Ovarian mucinous tumors are currently classified into two subtypes based on pathologic findings: intestinal type and endocervical or müllerian type (11). Intestinal type mucinous ovarian tumors are much more common than endocervical type tumors, and nearly all reports of mucinous ovarian tumors describe the former. However, endocervical MBTs show different clinicopathologic features from intestinal MBTs. First, intestinal MBTs are bilateral in only 0-10%, whereas endocervical MBTs are commonly bilateral (12-47%). Secondly, intestinal types are almost never associated with endometriosis, but endocervical types are often associated with endometriosis (30-53% of cases). Thirdly, intestinal types are usually multilocular cysts without papillary features, whereas endocervical types are unilocular or oligolocular cysts with fine papillary projections, resembling serous borderline tumors or malignant tumors arising in endometriosis such as endometrioid or clear cell carcinomas.

The imaging findings of intestinal and endocervical MBTs are also quite different. The well-known imaging features of ovarian MBTs are multilocular cystic lesions with variable signal intensities in each locule, known as stained glass appearance, which may reflect the imaging findings of more common intestinal MBTs. In contrary, imaging findings of endocervical MBTs in our case and from other reports show unilocular or paucilocular cystic lesions with papillary projections or mural nodules corresponding to the gross features (4, 12). However, these findings can also be seen in clear cell or endometrioid borderline tumors as well as in carcinomas (5). Kataoka et al. (4) suggested mural nodules in three cases of endocervical MBTs showing marked high signal intensity on T2-weighted MR images due to prominent mucin and stromal edema, which may be helpful to differentiate endocervical mucinous borderline tumors from other carcinomas arising from endometriotic cysts. However, Tanaka et al. (13) analyzed 49 cases of ovarian endometriotic cysts and revealed that both benign and malignant mural nodules may show high signal intensity on T2-weighted images. Also, the mural nodules in our case did not show striking high signal intensity on T2-weighted images. Therefore, it may be difficult to differentiate borderline ovarian tumors from invasive carcinomas based on the signal intensity of mural nodules. Our case is different from previous reports in that the endocervical MBT occurred in the extraovarian site including the cul-de-sac and fallopian tube, but the imaging findings of extraovarian endocervical MBTs were similar to those of ovarian endocervical MBTs.

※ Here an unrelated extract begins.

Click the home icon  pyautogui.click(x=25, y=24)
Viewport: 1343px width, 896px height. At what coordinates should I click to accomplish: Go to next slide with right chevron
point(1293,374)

The prognosis of endocervical MBTs is much better than clear cell or endometrioid carcinomas arising from endometriotic cysts (4). However, endocervical MBT is of clinical significance because the tumor occurs more often in young, nulliparous or infertile women, many of whom wish to preserve their fertility and thus agree to only limited surgery such as cystectomy (10). If preservation of potential fertility is supreme, then careful inspection of both the remaining and contralateral ovary for any residual tumor or endometriotic foci is critical, as these may be future sources of recurrent tumors.

In summary, endocervical MBT is an additional tumor type arising from endometriosis and can involve the ovary as well as extraovarian sites. Imaging findings of endocervical MBT arising from endometriosis involving the ovary or extraovarian sites are unilocular or oligolocular cystic lesions with enhancing mural nodules, which are quite different from those of the more common intestinal type MBT. Although the imaging findings of endocervical MBT are not specific, radiologists should keep in mind that extraovarian involvement of MBT can occur in patients with endometriosis.